Usually the DB is last in the chain of layers (or first, depending on the perspective :D).
It's a common implementation for Authentification/Authorization to affect the behavior and look of the application on the other end; usually before a message gets to DAL you already have been in a front end that showed/let you do only thigs that you're authorized for, and hit a BL that already stopped you to perform operations that you're not authorized to do and then and only then the DAL operations are performed. Secondly, under some circumsances, one can or cannot save something to DB - the domain objectual model is not the same with the relational model.
Statement: A good separation of layers always hides the subsequent layers to the frontmost layers, and the layers applications impersonates different users.
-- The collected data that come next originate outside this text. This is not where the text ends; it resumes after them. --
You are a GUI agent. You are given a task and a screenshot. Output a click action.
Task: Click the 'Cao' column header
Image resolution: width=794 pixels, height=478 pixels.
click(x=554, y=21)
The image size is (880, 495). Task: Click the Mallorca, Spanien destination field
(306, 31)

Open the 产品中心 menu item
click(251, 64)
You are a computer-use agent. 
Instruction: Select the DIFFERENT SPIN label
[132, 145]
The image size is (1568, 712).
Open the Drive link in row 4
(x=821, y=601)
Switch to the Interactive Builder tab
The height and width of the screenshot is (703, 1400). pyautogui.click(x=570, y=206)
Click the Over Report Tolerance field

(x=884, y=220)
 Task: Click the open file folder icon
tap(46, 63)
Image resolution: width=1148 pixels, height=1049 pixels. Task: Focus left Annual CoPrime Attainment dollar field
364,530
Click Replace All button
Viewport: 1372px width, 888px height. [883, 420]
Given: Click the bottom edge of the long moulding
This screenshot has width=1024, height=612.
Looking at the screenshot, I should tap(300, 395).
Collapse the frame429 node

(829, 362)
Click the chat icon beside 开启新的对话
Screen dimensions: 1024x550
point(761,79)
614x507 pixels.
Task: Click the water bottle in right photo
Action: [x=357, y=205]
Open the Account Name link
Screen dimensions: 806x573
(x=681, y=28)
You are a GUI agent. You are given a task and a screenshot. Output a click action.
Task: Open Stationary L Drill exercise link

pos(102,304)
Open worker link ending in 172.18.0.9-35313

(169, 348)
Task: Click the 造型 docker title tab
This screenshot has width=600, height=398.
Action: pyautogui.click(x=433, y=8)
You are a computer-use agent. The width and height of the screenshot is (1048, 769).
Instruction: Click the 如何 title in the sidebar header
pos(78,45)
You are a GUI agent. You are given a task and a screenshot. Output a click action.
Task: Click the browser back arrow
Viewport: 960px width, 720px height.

Basically that means that you have an authorization (usually checked by the BL and Business Facade) over the application content itself, rather than over each piece of infrastructure of the application.
This is a common approach, and quite a good one.

So, if you're doing it the right way, in order for someone (user or not) to break the security of the SQL server it's almost the same with breaking the security of the (phisical) layers deployment; therefore the security of the machines involved in the layers chain. Well, if that is breaked, SQL security will not be a problem, it may be your last concern...

On the other hand, I saw pretty stupid things, from passing connection strings to invisible textboxes in webapps - more or less protected by some cryptography - to two tier applications (sometimes configured with clear text conection stings to acces the DB with sa) where the user was blocked only by the application to access the full database.